It’s a wonderful time to be experimenting with technology and music. You can create something that looks like the stuff most people imagine as “the future” – elaborate dances of light, power over sound just by waving your hand, software that seems directly out of Star Trek. But you can do it with technology that is now reaching maturity – decades of experience of artists, engineers, and designers is at your back.
“That’s not new,” someone might say. Exactly. Instead of technology being a disposable commodity, forgotten in a couple of years, it’s actually something you can get good at. And a good thing, too. Musical practice has always been about something to which you devote a lifetime, not a two-week sprint. And pulling off cross-media technologies can be demanding of a lot of skills: brush up on your sewing, learn about conductive textiles, refresh your knowledge of physics and electronic circuits, work out the nuances of relays, practice your music theory, and refine your coding skills, and you just might be able to pull it off.
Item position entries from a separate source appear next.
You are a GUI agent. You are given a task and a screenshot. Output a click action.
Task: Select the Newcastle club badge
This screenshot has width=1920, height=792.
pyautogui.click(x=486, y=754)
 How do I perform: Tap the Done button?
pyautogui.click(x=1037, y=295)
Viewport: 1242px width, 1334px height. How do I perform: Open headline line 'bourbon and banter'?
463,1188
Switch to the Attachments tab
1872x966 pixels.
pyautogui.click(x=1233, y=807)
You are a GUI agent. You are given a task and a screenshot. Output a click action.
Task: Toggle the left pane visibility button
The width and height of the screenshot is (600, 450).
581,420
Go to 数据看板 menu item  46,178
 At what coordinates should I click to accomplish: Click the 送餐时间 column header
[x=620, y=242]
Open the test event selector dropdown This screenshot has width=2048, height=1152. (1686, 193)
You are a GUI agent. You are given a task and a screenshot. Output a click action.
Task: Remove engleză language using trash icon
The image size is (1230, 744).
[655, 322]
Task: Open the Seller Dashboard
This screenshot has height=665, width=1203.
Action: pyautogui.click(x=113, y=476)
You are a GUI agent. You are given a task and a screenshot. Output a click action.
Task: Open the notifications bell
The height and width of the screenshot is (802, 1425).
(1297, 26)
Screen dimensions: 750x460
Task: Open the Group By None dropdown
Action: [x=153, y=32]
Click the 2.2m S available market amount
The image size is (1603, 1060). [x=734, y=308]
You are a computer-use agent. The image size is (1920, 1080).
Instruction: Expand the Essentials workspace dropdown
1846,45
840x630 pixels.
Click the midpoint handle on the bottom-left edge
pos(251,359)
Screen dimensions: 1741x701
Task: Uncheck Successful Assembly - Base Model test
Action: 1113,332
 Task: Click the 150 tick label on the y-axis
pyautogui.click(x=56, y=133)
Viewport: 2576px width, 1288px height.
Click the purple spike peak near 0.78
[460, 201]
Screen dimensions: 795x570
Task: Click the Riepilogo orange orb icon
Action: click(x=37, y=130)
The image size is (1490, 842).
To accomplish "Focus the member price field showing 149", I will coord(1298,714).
That also means teaming up with others is a very good idea. I’ve long admired (and covered) the Music Hackdays, since their creation. Those events, though, often draw people for whom coding is a day job, and focus on Web music tech. For the Music Hacklab at Berlin’s CTM Festival, working with the CTM staff and co-organizer Derek Holzer, we wanted to concentrate exclusively on creation and performance – things you do live and in person as composers and musicians. And we’ve gathered some select people to work on the project, whose background spans electronics, VJing, and musicianship to fashion and acting.
It’s already been an intense couple of days. And within minutes, we had Ableton Live triggering lightbulbs, demonstrated here by participants Darsha and [CDM MeeBlip summer intern] Arvid:
Berlin neighbors Native Instruments and Ableton have given us support for the event, including quenching hacker desires for hardware and my insatiable thirst for Club-Mate. (These posts aren’t gonna write themselves.)
And we have some extraordinary things happening. Imogen Heap arrived yesterday with a team from London to talk about wearable interfaces. Today, she showed off her sophisticated live performance rig; drawing on the work of other fashion tech creators, she’s built something unmistakably linked to her performance idiom and musical voice. It involves a complex lexicon of gestures and cues that allow her to perform or compose music away from the computer. Today, she began working with participants to try out the system themselves.
We’ve also begun a series of presentations by artists and developers on how they work.
We have proper video coming of some of these events. In the meantime, I just wanted to share some early reflections and images, as we edit.
I can tell you, though, for all the planning and organization, I’m always amazed at what people can do once you can get them in the same room. Someone with a particular technical skill in coding may meet the performer contact they need; someone working on the visual component of a project may find the person who can think about sound.
And then you know things will happen as people meet. For instance, it was a lot of fun watching Imogen jam yesterday with Onyx Ashanti, two artists working in wearable tech.
You don’t need to miss out. This is just our first attempt at doing something with this particular structure, and I’m certain it won’t be the last. We’ll be doing this here in Berlin through the end of the week, and we’ll have a wiki and video and other resources for you coming as the week’s events are completed, so we can connect to the community beyond CTM and Berlin.